§ Work request
Lines from the one containing "You are a computer-use" through the last line of the data are to be returned exactly, both ends included, minus any pictures.

[Saved data entries]
# # # # #
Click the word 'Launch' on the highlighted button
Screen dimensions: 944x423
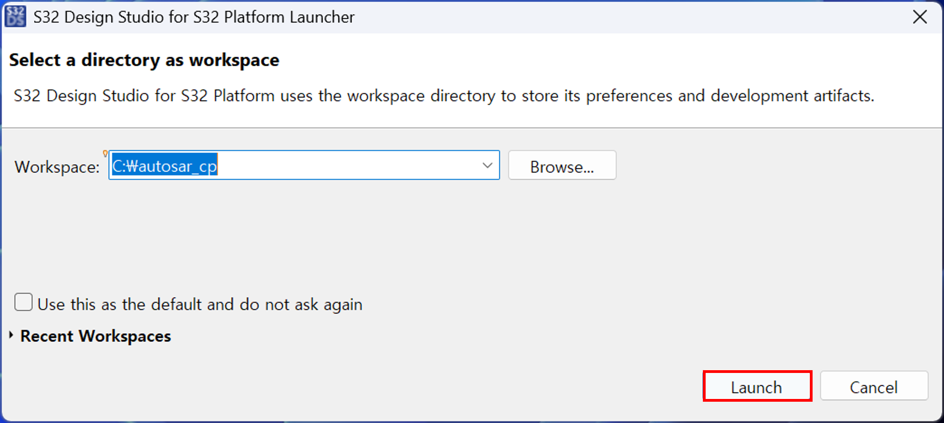coord(756,387)
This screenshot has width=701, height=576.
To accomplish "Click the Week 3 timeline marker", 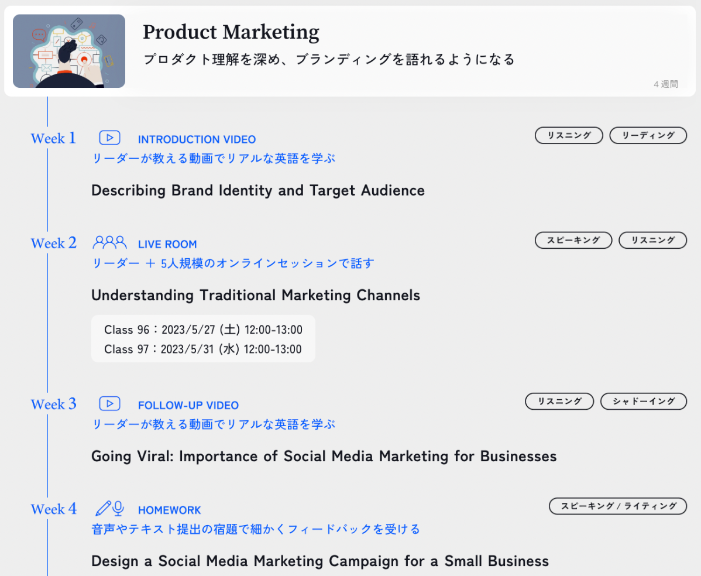I will [x=54, y=404].
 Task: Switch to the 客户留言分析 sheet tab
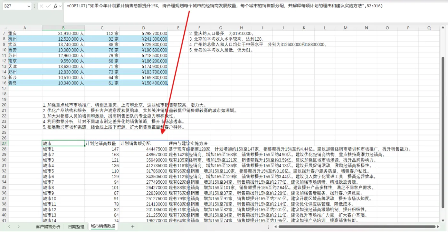(x=48, y=227)
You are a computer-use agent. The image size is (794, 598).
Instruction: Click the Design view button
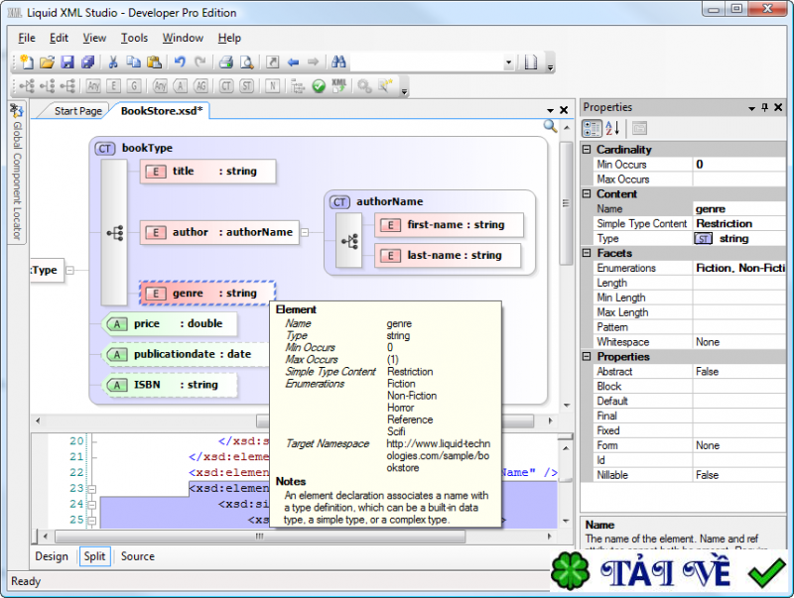coord(52,556)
# # # # #
§ Completed exercise
You are a computer-use agent. The image size is (794, 598).
Instruction: Click the Design view button
coord(52,556)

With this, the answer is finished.